3/7/2017 9:09:00 AM General Mills to commercialize new grain Kernza
MINNEAPOLIS (AP) — A sweet, nutty-tasting new grain called Kernza is getting a big boost from food giant General Mills, which is intrigued by the potentially big environmental benefits of the drought-resistant crop with long roots that doesn’t need to be replanted every year.
General Mills today announced partnerships with The Land Institute and the University of Minnesota to help commercialize Kernza, a wild relative of wheat, and to incorporate the grain into cereals and snacks under its Cascadian Farm organic brand. The company hopes to put those products on grocery store shelves early next year. It’s also urging other food companies to help create a market for Kernza.
“It’s rare that you find something like this that, if you work at it, has so many environmental benefits associated with it. So that’s one of the reasons we’re excited about this,” Jerry Lynch, chief sustainability officer for Golden Valley-based General Mills, told The Associated Press ahead of the announcement.
Kernza is the trademark for the grain, which comes from the perennial intermediate wheatgrass plant. Its dense roots extend over 10 feet — twice as deep as conventional annual wheat. Unlike conventional wheat, farmers who grow it don’t need to till the soil and replant it every year.
The long roots benefit the soil by helping store nutrients and water, while preventing erosion and reducing the leaching of nitrogen into ground and surface waters. Kernza’s developers also think it could reduce greenhouse gases from food production by trapping significant amounts of carbon in the soil. It even provides good habitat for pollinators.
General Mills said it plans to buy a significant amount of Kernza via The Land Institute, though it doesn’t want to specify how much for competitive reasons. It will also donate $500,000 to the University of Minnesota’s Forever Green Initiative to support advanced research into breeding to increase yields and into how best to grow, mill and market the grain so that it succeeds in the long term, Lynch said.
Kernza was domesticated at the Land Institute, based in Salina, Kansas, which has been working for decades to develop a more natural, sustainable agricultural system. Intermediate wheatgrass, which had been used as cattle feed, was one of the first perennials to show promise for feeding humans, said Lee DeHaan, a lead scientist there.
The institute has been collaborating for several years with the University of Minnesota, where agronomy professor Donald Wyse also tackles the challenges of developing perennials into food crops.
“All grain production in the world is produced by annual plants that are only on the landscape for a short time,” Wyse said. “Intermediate wheatgrass — Kernza — represents a big breakthrough in the design of new agricultural systems for the future.”
Researchers have been experimenting with intermediate wheatgrass since the 1980s. It has taken time to domesticate it into a crop and breed varieties that are productive enough for commercial use. Because it has been grown only on test plots until recently, there still isn’t much of it to go around.

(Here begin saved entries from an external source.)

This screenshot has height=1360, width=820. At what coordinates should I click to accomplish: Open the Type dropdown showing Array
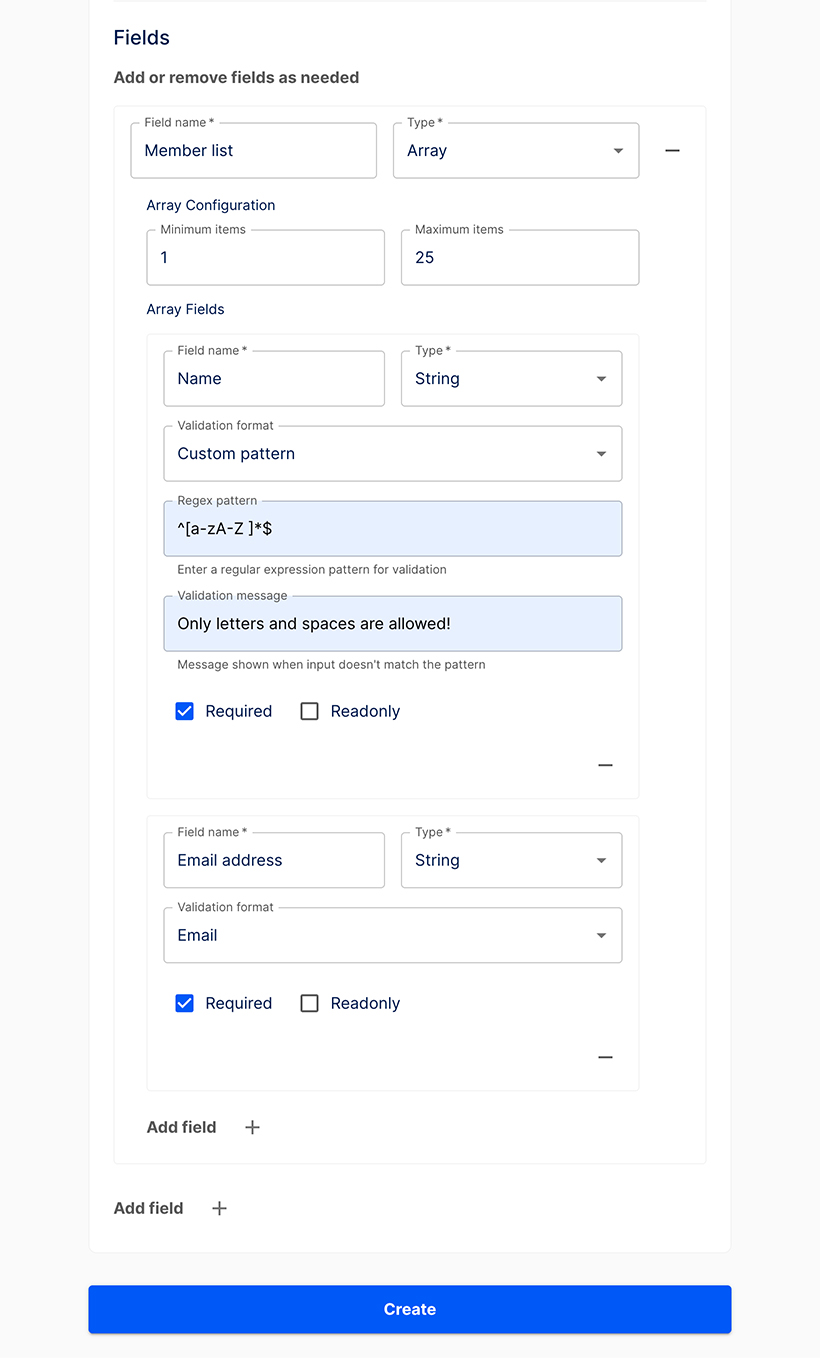pos(515,151)
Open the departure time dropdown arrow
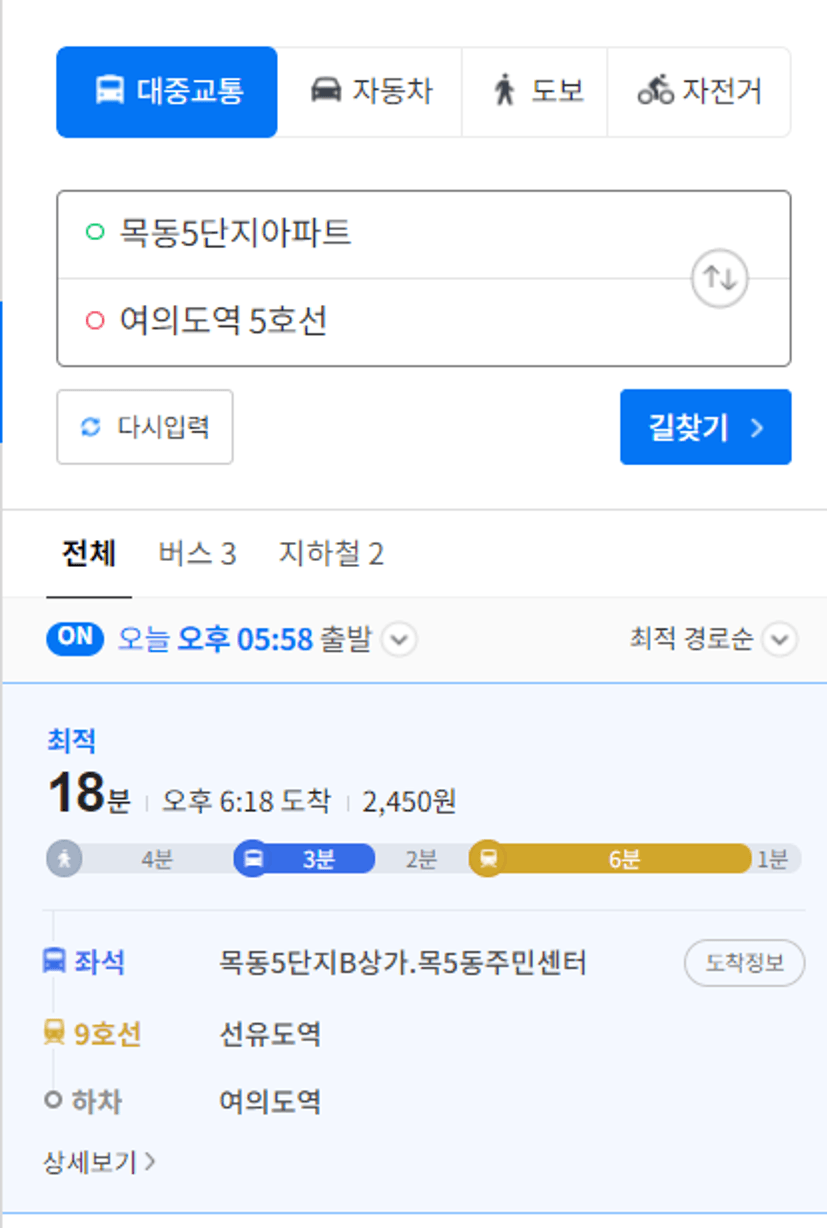The width and height of the screenshot is (827, 1228). tap(399, 640)
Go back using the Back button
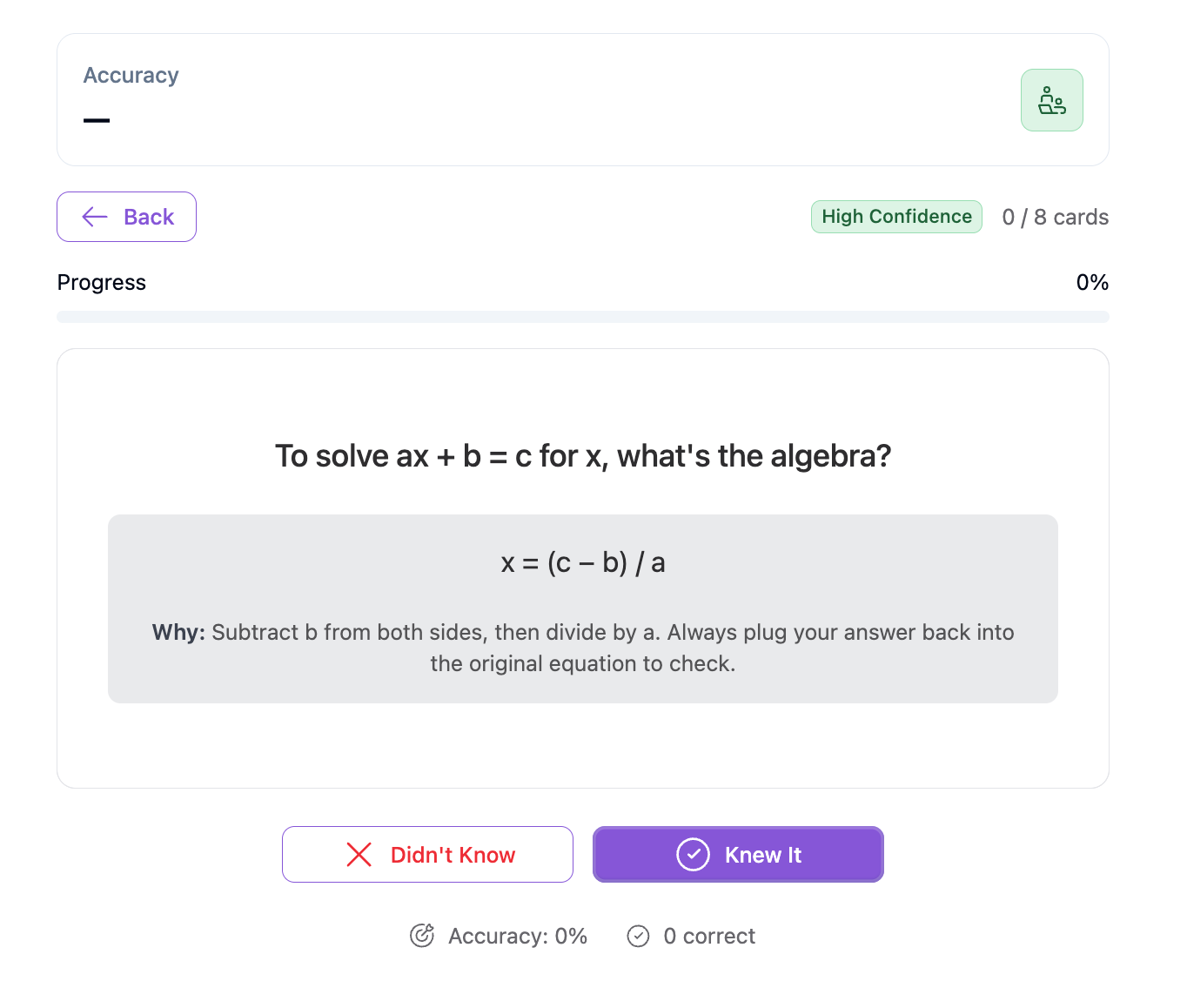Viewport: 1187px width, 1008px height. [x=126, y=217]
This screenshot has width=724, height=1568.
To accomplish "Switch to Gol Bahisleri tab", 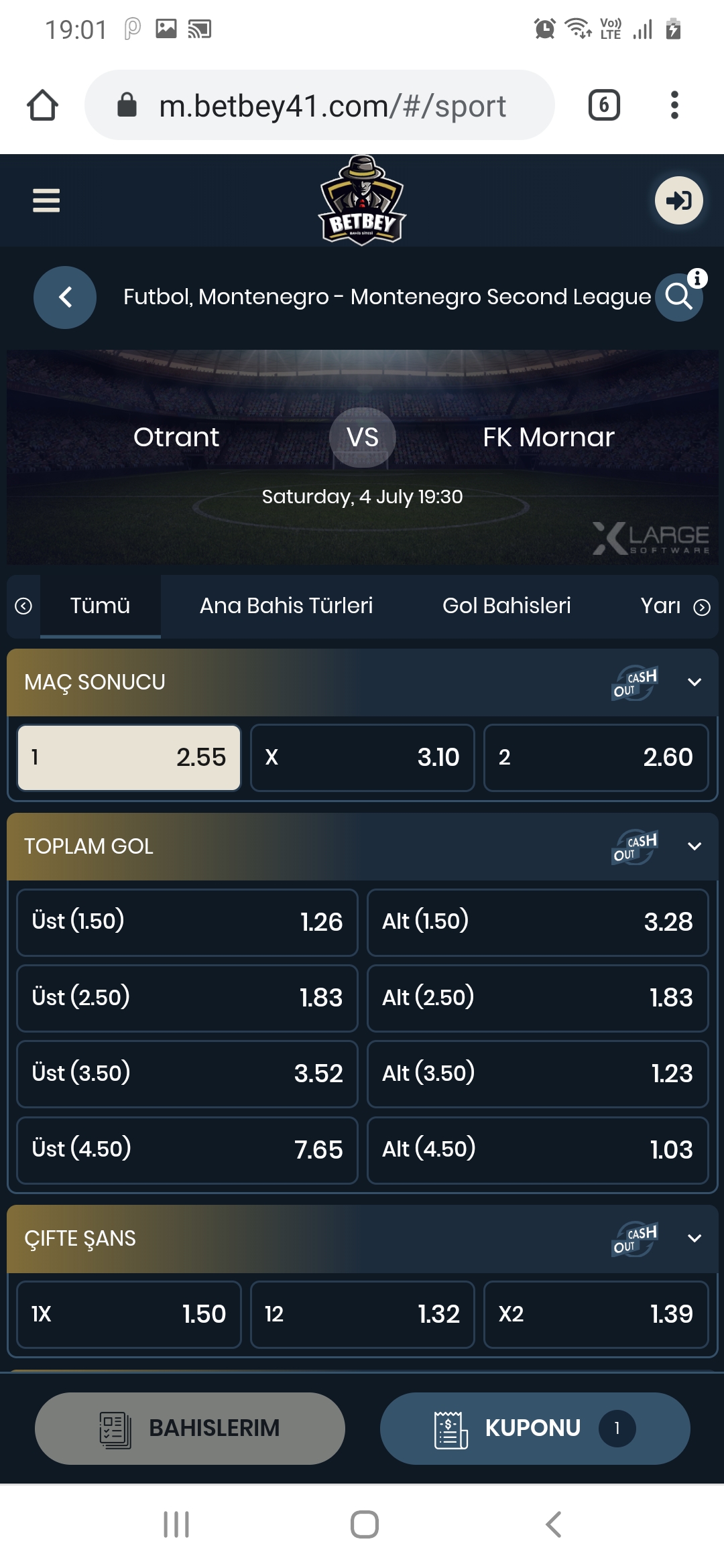I will click(507, 606).
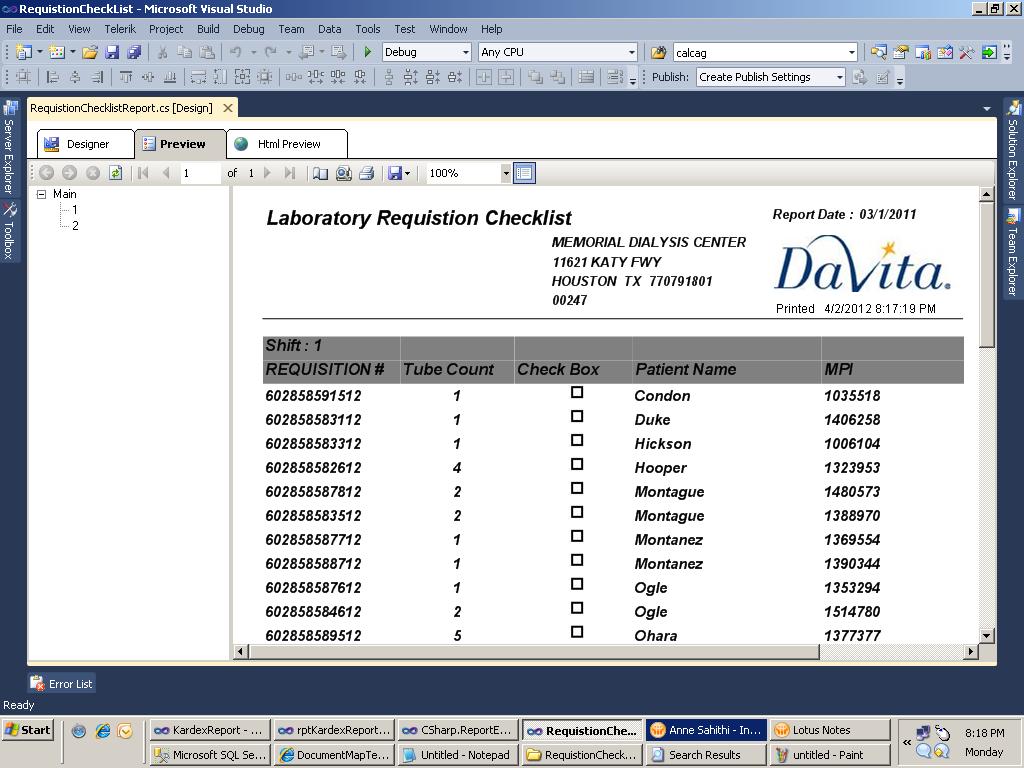The height and width of the screenshot is (768, 1024).
Task: Switch to the Html Preview tab
Action: point(288,144)
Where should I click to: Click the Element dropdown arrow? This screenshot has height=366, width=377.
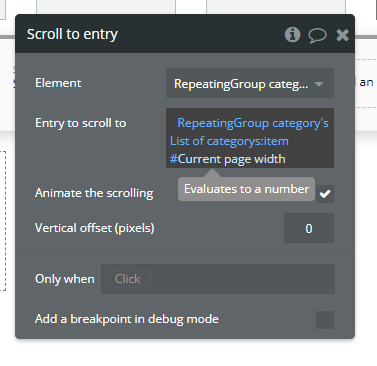pyautogui.click(x=319, y=84)
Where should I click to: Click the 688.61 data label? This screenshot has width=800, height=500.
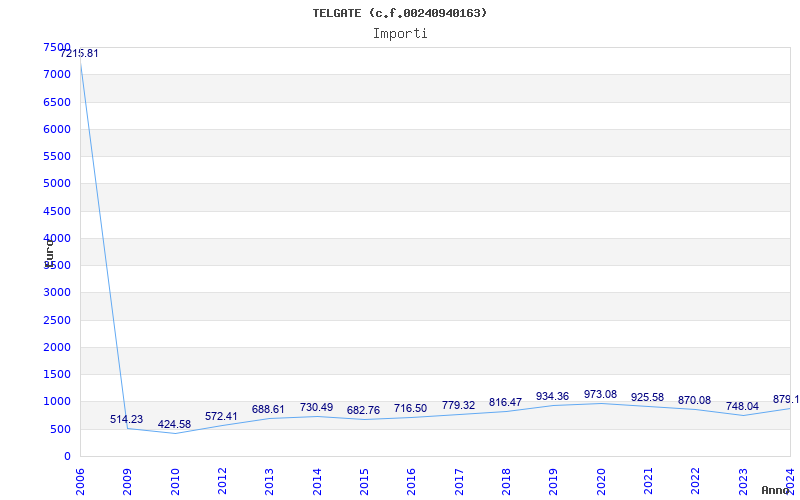coord(268,410)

And there are challenges that the researchers and General Mills are still addressing. Yields are still much lower than conventional wheat, though improving. The grains are tiny, more like grass seeds than conventional wheat, which makes milling more complicated. But it has some advantages in addition to its environmental benefits, including higher protein levels. The nutty flavor comes from its high bran content.
DeHaan and Wyse agreed that General Mills is making a huge contribution to their work by creating a market for the new grain so farmers will grow it, and by supporting the development of crops that provide ecological benefits while feeding people on a large scale.
“We’re looking at a company that has the capacity to produce products on a larger scale and market them on a large scale,” DeHaan said. “That’s where we see these perennial crops having to go, not just low-volume specialty producers but large-scale production that is going to be producing change in agriculture.”
This represents the second but largest major move so far to commercialize Kernza, though some artisanal bakeries and restaurants have experimented with it. Patagonia Provisions last fall teamed up with Hopworks Urban Brewery of Portland, Oregon, to roll out Long Root Ale, which is sold primarily at Whole Foods stores in California, Oregon and Washington state. The Kernza in the beer is grown in Minnesota.